When I look back at it, every significant decision I’ve ever made - for better or worse - has involved a level of attention, or at times, willful disobedience, to my gut. What’s that got to do with a life of everyday creativity? I’m David duChemin and this is episode 042 of A Beautiful Anarchy, let’s talk about it.
Intro / Music
Any truly creative thing, whether that’s making something new, exploring ideas that feel counter-intuitive or harder still, counter-cultural–or just sharing the results of that creativity with the world–takes guts, which is one of the few metaphors I’m just going to leave alone without exploring it too much because most of the time my guts are full of…well, you know. And I’m not even going to search Google for the origins of why we talk about trusting our guts because I don’t want Amazon and Facebook serving me up ads for products aimed at my intestinal health for the next 3 months.
I do know this: there’s a lot going on in my gut, and from here on I’m talking about the metaphorical gut, the one we trust, or don’t; the part of ourselves that carries what feels like a deeper wisdom, one more in touch with not only how we think the things we do, but why. The part of us that is more linked to our personality and our whims, and knows when an idea, whether it’s good or otherwise, is a fit for us. The part where all our thoughts and memories go to spend time together and once in a while toss an idea back up into the more conscious and rational part of ourselves. Those ideas usually come with a note that says, “Hey, I’ve got an idea! what if we…?” and we often have no idea where it came from but we ignore it to our peril.
The gut is not an irrational part of ourselves, nor is listening to it necessarily an irrational act, ignoring all reason, but it might just be PRE-rational, and by that I mean there are different ways of thinking and perceiving the world and just maybe our gut is there to keep us connected to a deeper kind of thinking, one that’s not just in charge of deciding if ideas are good or bad and how we’re going to pull them off, if at all, but whether they’re good or bad for us. And we need to have a sense of that before we decide whether to hand those ideas over to the rational part of ourselves to figure them out more completely.
I think our gut has access to information that doesn’t appear on the checklists our more rational, conscious minds, used to parse out the pros and cons of new ideas. I’m not sure it’s instinct but it sure feels like it and I think the longer we live the greater the chance that instinct is particularly honed to the whole complex package of who we are and what we’re good at, and what path is the best fit for us, that it is to our creative peril that we don’t listen to it and listen well.
I’m winging this one, folks, and I’m thinking out loud here, but what if the reason we don’t listen to our guts when some new bold idea or whim bubbles to the surface, is because we’re expecting the gut to do ALL the work? For those gut-born ideas to arrive complete with plans and a step-by-step on getting them done?
What if there are two parts of the brain, and I don’t mean this scientifically, but more experientially, what if the part of the brain responsible for the best raw ideas, the curiosity, and the whims - the part that’s in charge of doing the stuff for which we alone are uniquely suited and by which we get most excited - what if that part isn’t in charge of being realistic, or listening to reason or whatever other thing we tell ourselves to talk ourselves out of what might just be the best and boldest work of our lives? The work that is most us?

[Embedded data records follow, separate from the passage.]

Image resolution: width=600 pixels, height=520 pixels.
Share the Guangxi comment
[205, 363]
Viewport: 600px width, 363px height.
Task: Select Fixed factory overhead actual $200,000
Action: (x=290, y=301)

What if that part of us we call our gut is there to make the sparks, or to be the internal compass that somehow just knows where the magnetic north of our creative efforts is, and it’s up to the other parts, the screaming rationality that has a million reasons why we shouldn’t be heading north to begin with, to sort out the plan for getting there? That’s what I mean when I say I suspect our gut-level thinking is pre-rational.
That would explain why the more rational part of us often wants just to shit-can the gut-born ideas in the first place, why it’s always got 20 reasons why that new idea might not work before it even does the harder thinking to come up with 20 ways it could work? It would explain the fears, too, because it’s that part of the brain that’s on the hook for solving the problems and doing the hard work of making those ideas actually happen, and if our rational side can just shoot down the ideas and urges that come from our gut before they even get off the ground, it can avoid the work, and the possibility of failure.
The job of coming up with new ideas, and the job of making them reality are two very different tasks in the creative life, and confusing the two leads to a whole mess of problems. There is a place for starting a thing and being messy about it, and exploring the many possibilities and directions, and there is a place for refining and focusing. There is a time to write and a time to edit and re-write, and those times are not the same, must not be the same, because they access, if not different parts of the brain, then different ways of thinking. Different processes. It’s why Hemingway so famously said “write drunk but edit sober.” Despite his reputation as a hard-drinker, he was not being literal. He was saying write with your gut, edit with your brain. Don’t think so damn hard when you’re just getting the ideas out because that serious rational thinking isn’t in charge of that part of things.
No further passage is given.